Neste caso específico, cientistas testavam a droga fialuridina contra a hepatite B, doença que deixa sequelas extremamente graves como cirrose e câncer hepáticos. Não parece haver motivos para suspeitar de má conduta médica. O teste era supervisionado pelos seriíssimos NIH (Institutos Nacionais de Saúde), dos EUA, e a droga já fora testada com sucesso em animais.
Num teste-piloto com 67 pacientes com hepatite B ou com outras infecções decorrentes de Aids, aparentemente, tudo correu bem.
Três meses depois do teste-piloto 15 voluntários tomaram a droga por quatro semanas. Tudo foi interrompido após a internação de um paciente por insuficiência renal. Já era tarde. Saldo final: cinco pacientes mortos e dois que tiveram de transplantar seus fígados.
Estudos posteriores -e os NIH disso podem tirar uma lição- mostraram que, dos 67 participantes do teste-piloto, quatro haviam morrido dois meses após o fim do tratamento. Se os NIH tivessem acompanhado melhor a evolução dos pacientes do primeiro grupo, aquelas mortes poderiam ter sido evitadas.
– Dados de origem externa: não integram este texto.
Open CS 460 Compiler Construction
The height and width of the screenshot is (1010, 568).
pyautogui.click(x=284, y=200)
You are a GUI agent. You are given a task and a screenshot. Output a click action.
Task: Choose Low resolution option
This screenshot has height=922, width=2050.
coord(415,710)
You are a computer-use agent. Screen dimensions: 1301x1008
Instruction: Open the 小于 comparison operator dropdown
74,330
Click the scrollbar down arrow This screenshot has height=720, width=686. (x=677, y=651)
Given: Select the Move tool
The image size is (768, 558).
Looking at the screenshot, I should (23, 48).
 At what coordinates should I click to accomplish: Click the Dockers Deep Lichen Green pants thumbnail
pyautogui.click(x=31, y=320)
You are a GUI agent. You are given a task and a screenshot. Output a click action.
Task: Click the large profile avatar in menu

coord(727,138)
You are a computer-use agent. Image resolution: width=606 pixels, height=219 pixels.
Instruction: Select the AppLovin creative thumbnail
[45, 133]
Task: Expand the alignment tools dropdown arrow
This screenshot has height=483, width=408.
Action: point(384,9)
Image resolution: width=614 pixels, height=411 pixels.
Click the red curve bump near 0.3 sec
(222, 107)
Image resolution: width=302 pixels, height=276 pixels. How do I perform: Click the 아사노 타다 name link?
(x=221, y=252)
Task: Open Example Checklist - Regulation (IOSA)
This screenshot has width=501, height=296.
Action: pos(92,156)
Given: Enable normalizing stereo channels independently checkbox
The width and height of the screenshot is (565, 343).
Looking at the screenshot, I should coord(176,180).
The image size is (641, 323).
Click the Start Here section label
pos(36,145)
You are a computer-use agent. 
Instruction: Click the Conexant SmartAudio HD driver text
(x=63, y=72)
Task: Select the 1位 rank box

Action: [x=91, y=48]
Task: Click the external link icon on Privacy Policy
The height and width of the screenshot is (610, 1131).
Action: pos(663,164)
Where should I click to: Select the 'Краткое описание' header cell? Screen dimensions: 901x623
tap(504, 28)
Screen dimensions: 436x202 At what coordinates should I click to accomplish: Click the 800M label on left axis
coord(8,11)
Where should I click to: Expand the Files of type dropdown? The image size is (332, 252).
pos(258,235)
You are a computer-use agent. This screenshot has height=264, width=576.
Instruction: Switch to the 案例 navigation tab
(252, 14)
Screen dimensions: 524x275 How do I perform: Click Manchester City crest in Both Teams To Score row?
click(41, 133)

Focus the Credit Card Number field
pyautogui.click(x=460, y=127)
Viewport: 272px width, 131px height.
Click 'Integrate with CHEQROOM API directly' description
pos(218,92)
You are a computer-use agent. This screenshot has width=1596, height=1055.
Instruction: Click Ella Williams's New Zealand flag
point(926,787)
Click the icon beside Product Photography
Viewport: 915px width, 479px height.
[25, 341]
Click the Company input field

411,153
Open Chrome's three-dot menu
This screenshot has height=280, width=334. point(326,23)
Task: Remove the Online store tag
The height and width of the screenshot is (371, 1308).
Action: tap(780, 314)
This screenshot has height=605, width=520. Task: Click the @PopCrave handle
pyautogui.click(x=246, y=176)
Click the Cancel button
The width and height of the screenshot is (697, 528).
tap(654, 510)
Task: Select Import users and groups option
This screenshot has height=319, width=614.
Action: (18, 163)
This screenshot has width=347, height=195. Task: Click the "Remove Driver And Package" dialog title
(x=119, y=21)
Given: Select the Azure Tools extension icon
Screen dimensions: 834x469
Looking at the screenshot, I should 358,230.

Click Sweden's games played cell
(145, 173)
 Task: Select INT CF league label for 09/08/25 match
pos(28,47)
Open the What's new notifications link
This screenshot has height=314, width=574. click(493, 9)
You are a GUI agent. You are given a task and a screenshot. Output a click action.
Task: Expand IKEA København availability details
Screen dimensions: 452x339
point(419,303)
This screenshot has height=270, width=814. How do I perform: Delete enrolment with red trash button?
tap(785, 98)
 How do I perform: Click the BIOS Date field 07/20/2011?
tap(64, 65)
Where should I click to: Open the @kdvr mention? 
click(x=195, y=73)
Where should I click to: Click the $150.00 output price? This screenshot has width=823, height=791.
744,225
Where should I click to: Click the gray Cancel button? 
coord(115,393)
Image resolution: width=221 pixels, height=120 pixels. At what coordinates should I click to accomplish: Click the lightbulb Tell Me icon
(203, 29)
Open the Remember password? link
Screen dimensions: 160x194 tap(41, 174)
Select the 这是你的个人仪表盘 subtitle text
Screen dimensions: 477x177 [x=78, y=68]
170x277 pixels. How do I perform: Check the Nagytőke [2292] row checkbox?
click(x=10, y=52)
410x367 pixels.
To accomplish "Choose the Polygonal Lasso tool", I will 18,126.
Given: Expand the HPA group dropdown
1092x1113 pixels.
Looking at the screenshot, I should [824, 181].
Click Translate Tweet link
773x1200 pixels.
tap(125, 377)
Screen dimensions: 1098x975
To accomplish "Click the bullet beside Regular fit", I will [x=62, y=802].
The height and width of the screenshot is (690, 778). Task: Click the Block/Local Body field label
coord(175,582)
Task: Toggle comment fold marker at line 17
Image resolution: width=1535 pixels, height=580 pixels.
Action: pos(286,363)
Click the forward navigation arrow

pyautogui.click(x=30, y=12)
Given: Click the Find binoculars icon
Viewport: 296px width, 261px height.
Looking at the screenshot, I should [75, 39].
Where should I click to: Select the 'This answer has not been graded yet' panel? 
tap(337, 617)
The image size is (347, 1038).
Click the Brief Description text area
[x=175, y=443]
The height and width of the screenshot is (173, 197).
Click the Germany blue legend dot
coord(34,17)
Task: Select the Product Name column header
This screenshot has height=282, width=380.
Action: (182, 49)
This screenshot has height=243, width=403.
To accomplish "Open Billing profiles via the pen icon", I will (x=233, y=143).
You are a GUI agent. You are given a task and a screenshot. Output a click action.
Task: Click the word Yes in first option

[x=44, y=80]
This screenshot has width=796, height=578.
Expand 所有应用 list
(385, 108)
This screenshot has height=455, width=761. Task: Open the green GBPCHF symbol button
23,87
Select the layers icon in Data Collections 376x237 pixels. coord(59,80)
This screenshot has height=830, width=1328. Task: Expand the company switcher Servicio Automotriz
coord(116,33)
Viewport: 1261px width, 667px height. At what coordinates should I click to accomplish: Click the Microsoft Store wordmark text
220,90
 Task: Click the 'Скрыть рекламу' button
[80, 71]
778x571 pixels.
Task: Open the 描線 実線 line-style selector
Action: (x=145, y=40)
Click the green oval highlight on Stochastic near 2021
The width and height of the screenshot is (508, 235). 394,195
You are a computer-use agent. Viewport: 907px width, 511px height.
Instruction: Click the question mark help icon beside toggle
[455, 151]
Aparentemente a droga ataca as mitocôndrias humanas, organelas responsáveis pela produção de energia para a célula.
É claro que acidentes na história do progresso científico são frequentes. O mais célebre talvez seja o de Marie Curie, que morreu de leucemia provocada pela exposição à radioatividade, campo para o qual deu imensa contribuição.
Os rápidos avanços científicos verificados recentemente por certo entusiasmam os pesquisadores, mas podem estar levando-os a um açodamento que em nada contribui para a boa ciência.
A velha lição de que seres humanos não reagem necessariamente como animais a uma mesma droga parece, neste caso, não ter sido levada em consideração. O não-monitoramento do primeiro grupo também foi um erro.
As principais virtudes de um cientista são a paciência, a perseverança e a responsabilidade. Afinal, a idéia é salvar vidas, não acabar com elas.